And then they laugh. Because it is a joke. And jokes are funny. I feel the urge to laugh too; they’re laughing, shouldn’t I? But that’s the thing— it’s not funny. It shouldn’t be a joke, and yet, our culture, our society, we have made it one.

From the time we are born, we are shown that the prince saves the princess with a magic kiss she never asked for, the boy surprises the girl by proclaiming his love and then kissing her without her permission. And yes, those fictional women appreciated it, but that’s exactly what they are— fictional. There have been so many times when a boy has kissed someone, touched someone, attacked someone, because women in movies always like it, and the notion that we need to ask permission is just liberal nonsense, and that girls really like it if you just go for it. Maybe some girls like that, sure. But the problem lies in how we are force-fed ideas that all girls do, brainwashed into believing them. Many don’t understand that for girls who don’t, its rape. The media, jokes, little things, all enable rape culture. Our culture.

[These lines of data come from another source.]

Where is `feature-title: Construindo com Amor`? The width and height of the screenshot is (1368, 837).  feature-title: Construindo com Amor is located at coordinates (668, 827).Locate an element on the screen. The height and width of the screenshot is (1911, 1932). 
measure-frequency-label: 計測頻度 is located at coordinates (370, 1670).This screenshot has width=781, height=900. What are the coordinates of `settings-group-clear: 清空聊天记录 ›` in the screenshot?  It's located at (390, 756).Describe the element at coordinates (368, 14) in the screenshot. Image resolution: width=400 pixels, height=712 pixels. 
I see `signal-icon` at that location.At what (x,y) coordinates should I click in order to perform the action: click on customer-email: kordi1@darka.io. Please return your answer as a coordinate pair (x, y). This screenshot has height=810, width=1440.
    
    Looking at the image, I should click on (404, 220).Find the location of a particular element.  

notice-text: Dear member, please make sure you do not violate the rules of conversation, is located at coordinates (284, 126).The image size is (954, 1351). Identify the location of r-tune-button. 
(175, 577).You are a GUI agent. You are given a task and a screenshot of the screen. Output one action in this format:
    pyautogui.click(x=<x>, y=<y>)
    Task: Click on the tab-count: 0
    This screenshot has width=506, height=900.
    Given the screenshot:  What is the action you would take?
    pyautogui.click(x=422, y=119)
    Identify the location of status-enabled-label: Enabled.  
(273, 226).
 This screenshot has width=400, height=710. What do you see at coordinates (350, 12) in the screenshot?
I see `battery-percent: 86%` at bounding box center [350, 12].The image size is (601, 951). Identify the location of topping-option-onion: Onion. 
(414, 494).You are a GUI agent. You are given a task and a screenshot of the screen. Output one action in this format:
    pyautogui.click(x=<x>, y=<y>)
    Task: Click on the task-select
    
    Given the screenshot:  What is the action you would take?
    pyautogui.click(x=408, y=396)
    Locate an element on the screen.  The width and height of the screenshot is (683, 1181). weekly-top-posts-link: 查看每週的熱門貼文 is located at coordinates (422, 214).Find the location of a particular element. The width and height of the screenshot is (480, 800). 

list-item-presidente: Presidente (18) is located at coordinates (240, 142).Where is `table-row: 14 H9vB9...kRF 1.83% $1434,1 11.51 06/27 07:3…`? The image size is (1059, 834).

“Well, your clothing must have been provocative. It was partly your fault.”

Clothing and fashion should not be an indication of wanting sex. Nobody should be able to interpret whether you want them or not by how much skin you are showing. Your uncovered shoulders and thighs should never exist as an invitation for objectification.

“Mmm, she’s hot, you gonna hit that?”

Why is the response never, “I might ask, respectfully, and if she gives her full consent, I would,”? This sounds like a joke, but it’s not. Thousands of men across America assume that they have a right to a girl’s body, that she shouldn’t have the power to make her own decisions, and by laughing at those jokes, by making fun of rules put in place to protect people, you are supporting this conviction.

“You never said no.”

One of the scariest moments someone can experience in their life is someone is touching them without permission. When they just freeze and can’t move. When they feel violated but can’t say anything because if they do, what if the harasser get violent? What if I make a scene and humiliate myself? What if other people see and look at me that way as if I had it coming? No one should be blamed and hurt for their rational fears, for being subjected to society’s norms. Yes means yes. If that was not spoken, you do not have permission.

This is not to say that all/only men do this, many do not, and 10% of sexual assault victims are men. It is just as serious when a boy is assaulted, just as horrible. Not all rapists are men, and definitely not all men are rapists, but we live in a culture that subtly promotes misogyny through humor, custom, and assumption, and that is a direct cause of a huge portion of the problem.

If you are reading this thinking that you have never seen anything like this happen, that you cannot relate, know you are lucky. On average, a person is sexually assaulted in the US once every 98 seconds. One in six women is the victim of rape or attempted rape. And six out of six times, it is not their fault. They are not saying this for attention. These people were abused. These people will go through the constant struggle of trying to forget, trying to move on.  This will affect these people forever.

Please do not laugh. Please do not support. Please do not inflict. Please never doubt. Please always ask. Please do not ruin a life.